**Material erschließen:**
**A.** Schreiben Sie aus dem Text zur offenen Ladenkasse alles von „Nach Auskunft des“ bis hinunter zu „Ladenkasse eingesetzt wird.“ wortgetreu ab.
**B.** Erklären Sie anhand des Textes zur offenen Ladenkasse in ein bis drei Sätzen, weshalb auch Betriebe mit ausschließlich Laufkundschaft nicht von der Einzelaufzeichnungspflicht befreit werden können.
**C.** Führen Sie den Text zur offenen Ladenkasse im Anschluss an seinen letzten Satz weiter.

**Zitierter Textauszug:**
┌──
Dipl.-Finanzwirt (FH) Andreas Willner
Das "Kassengesetz 2016" erlaubt auch künftig jedem Unternehmer eine offene Ladenkasse zu führen, solange die Vorschriften der Grundsätze ordnungsmäßiger Buchführung (GoB) beachtet werden.
Wer nicht von der Einzelaufzeichnungspflicht befreit ist und dennoch keine Registrierkasse anschaffen will, muss seiner Aufzeichnungsverpflichtung auf anderer Weise nachkommen. Die Anforderungen an eine ordnungsgemäße Kassenführung sind in diesen Fällen mit einem besonders hohen Aufwand verbunden. Die Frage der Zumutbarkeit stellt sich nicht mehr, wenn die Voraussetzungen für eine Ausnahmeregelung nicht vorliegen. Das trifft auf Friseurbetriebe in besonderem Maße zu. Werden die Aufzeichnungen nicht über ein elektronisches Aufzeichnungssystem geführt, müssen diese handschriftlich erfolgen.
Da ihre Kundschaft meist namentlich bekannt ist oder eine Kundendatei geführt wird, ist es für Friseure nach dem Willen des Gesetzgebers zumutbar, Einzelaufzeichnungen im Sinne der GoBD zu führen. Selbst wenn keine Kundendatei vorliegen sollte, gehen sowohl die Kundennamen als auch die durchzuführenden Leistungen regelmäßig aus den Anmeldungen und Terminabsprachen hervor. Das unterscheidet die Dienstleistungsbranche wesentlich vom Einzelhändler. Die Ausnahmeregelungen sind deshalb grundsätzlich nicht auf die genannten Betriebe (Friseurbetriebe & Co.) übertragbar.
Nach Auskunft des Branchenfachverbands überwiegt im Friseurhandwerk Laufkundschaft mehr und mehr die namentlich erfassten Stammkunden. In diesen Fällen sind die Betriebe bedingt mit Verkäufern von Waren vergleichbar. Soweit sich nämlich die Leistungen auf die Laufkunden erstrecken, erbringt der Unternehmer eine Vielzahl von Dienstleistungen an nicht bekannte Personen. Es stellt sich die Frage, ob ein Unternehmen, welches ausschließlich Laufkundschaft bedient– analog zum Einzelhändler – aus Zumutbarkeitsgründen von der Einzelaufzeichnungspflicht befreit werden kann, wenn anstelle einer elektronischen Registrierkasse eine offene Ladenkasse eingesetzt wird.
Diese Frage ist hinsichtlich der Ausführungen der Finanzverwaltung klar zu verneinen. Denn unabhängig von der Führung einer Kundendatei oder dem Vorliegen von Terminbüchern werden die weiteren Voraussetzungen für die Inanspruchnahme der Erleichterungen auch bei Betrieben mit ausschließlich Laufkundschaft nicht komplett erfüllt. Der Kundenkontakt ist während der gesamten Bedienzeit gegeben und erstreckt sich nicht nur auf den Bestell- und den Bezahlvorgang. Außerdem hat auch der "Laufkunde" die Möglichkeit, Einfluss auf die zu erbringende Dienstleistung zu nehmen.
└──
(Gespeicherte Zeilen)
┌──
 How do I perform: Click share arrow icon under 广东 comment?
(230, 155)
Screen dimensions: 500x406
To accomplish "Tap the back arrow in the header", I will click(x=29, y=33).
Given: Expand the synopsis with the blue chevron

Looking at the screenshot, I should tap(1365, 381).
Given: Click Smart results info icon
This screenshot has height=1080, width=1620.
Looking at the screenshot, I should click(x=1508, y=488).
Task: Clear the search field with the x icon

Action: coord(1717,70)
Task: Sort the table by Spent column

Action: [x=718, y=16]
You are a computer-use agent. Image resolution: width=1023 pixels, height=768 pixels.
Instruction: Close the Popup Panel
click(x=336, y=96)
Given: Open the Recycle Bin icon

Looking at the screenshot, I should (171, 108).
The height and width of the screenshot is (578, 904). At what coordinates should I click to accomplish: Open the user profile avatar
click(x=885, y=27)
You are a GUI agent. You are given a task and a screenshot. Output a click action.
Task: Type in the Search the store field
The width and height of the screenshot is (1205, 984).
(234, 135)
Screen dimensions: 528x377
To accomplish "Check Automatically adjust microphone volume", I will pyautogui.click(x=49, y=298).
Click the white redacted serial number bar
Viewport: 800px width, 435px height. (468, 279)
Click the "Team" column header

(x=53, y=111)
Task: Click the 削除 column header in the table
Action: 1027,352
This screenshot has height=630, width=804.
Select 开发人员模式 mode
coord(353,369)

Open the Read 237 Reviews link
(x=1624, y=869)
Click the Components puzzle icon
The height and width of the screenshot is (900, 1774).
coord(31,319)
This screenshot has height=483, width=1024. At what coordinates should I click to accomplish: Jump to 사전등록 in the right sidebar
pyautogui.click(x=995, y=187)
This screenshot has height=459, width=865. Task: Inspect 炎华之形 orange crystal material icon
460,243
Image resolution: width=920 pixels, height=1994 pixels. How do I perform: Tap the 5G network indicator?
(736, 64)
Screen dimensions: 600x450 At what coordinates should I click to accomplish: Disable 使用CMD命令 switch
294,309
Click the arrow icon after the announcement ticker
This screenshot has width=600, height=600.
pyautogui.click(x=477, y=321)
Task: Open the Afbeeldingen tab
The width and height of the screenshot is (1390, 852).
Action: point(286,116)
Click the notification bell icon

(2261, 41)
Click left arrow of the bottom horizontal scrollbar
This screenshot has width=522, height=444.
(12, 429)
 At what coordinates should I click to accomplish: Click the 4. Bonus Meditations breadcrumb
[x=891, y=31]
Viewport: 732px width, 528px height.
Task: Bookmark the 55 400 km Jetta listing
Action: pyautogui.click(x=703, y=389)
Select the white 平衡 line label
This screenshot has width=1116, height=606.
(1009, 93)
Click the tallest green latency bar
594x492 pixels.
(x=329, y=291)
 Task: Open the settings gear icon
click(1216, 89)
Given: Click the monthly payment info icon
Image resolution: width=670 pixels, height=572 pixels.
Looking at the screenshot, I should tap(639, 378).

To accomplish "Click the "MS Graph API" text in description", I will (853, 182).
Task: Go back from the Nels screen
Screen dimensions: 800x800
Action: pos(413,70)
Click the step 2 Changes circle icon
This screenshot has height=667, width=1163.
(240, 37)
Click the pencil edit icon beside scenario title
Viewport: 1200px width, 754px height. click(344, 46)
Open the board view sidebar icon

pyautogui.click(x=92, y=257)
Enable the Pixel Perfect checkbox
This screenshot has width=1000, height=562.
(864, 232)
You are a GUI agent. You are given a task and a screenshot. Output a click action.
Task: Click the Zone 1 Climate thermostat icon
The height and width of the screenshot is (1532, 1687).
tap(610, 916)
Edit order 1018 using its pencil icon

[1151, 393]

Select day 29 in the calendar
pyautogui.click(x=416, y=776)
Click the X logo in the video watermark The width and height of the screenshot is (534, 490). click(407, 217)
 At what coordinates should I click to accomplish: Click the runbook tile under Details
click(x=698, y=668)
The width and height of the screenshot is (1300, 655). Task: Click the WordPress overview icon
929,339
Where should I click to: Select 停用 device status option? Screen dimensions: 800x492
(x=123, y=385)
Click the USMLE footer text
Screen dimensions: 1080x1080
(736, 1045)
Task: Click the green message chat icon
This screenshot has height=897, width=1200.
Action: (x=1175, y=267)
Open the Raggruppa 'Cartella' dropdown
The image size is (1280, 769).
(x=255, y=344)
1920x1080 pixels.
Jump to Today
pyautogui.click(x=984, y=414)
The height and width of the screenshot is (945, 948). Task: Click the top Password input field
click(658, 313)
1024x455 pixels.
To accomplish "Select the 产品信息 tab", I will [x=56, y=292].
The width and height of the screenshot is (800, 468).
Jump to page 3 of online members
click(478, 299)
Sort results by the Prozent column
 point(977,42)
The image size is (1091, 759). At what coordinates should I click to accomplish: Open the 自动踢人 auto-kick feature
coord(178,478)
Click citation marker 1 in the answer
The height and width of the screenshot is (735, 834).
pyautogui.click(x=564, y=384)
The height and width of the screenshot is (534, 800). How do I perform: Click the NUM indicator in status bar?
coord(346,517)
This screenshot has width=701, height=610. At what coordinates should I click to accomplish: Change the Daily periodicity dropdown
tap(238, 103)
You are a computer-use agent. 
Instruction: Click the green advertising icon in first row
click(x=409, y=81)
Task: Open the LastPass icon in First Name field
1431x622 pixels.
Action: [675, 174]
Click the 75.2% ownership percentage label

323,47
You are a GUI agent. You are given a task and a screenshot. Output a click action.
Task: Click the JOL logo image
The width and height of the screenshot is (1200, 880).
└──
**Ergebnisse der Übung:**
**A.**
Nach Auskunft des Branchenfachverbands überwiegt im Friseurhandwerk Laufkundschaft mehr und mehr die namentlich erfassten Stammkunden. In diesen Fällen sind die Betriebe bedingt mit Verkäufern von Waren vergleichbar. Soweit sich nämlich die Leistungen auf die Laufkunden erstrecken, erbringt der Unternehmer eine Vielzahl von Dienstleistungen an nicht bekannte Personen. Es stellt sich die Frage, ob ein Unternehmen, welches ausschließlich Laufkundschaft bedient– analog zum Einzelhändler – aus Zumutbarkeitsgründen von der Einzelaufzeichnungspflicht befreit werden kann, wenn anstelle einer elektronischen Registrierkasse eine offene Ladenkasse eingesetzt wird.

**B.** Auch bei ausschließlicher Laufkundschaft sind die weiteren Voraussetzungen für die Erleichterungen nicht vollständig erfüllt. Der Kundenkontakt besteht während der gesamten Bedienzeit und nicht nur beim Bestell- und Bezahlvorgang. Außerdem kann auch der Laufkunde Einfluss auf die zu erbringende Dienstleistung nehmen.

**C.**
Auch wenn Friseurbetriebe, unabhängig vom eingesetzten Kassensystem, nicht um die Einzelaufzeichnungspflicht herumkommen, beschränkt sich diese – zumindest im Falle der Laufkunden – auf die branchenspezifischen Mindestaufzeichnungspflichten. Um einen Geschäftsvorfall nachvollziehen zu können, sind in diesen Fällen keine Kundendaten erforderlich. Es kann dem Unternehmer bei der Erbringung der Dienstleistungen an eine Vielzahl unbekannter Kunden nicht zugemutet werden, seine Kunden nach dem Namen zu fragen, um auch diese einzeln aufzeichnen zu können.
Liegen die Kundendaten jedoch vor, sind sie zwingend aufzeichnungspflichtig, soweit dem nicht andere gesetzliche Vorschriften entgegenstehen (z. B. Bank- oder Arztgeheimnis). Das gilt für Stamm- und Laufkundschaft gleichermaßen.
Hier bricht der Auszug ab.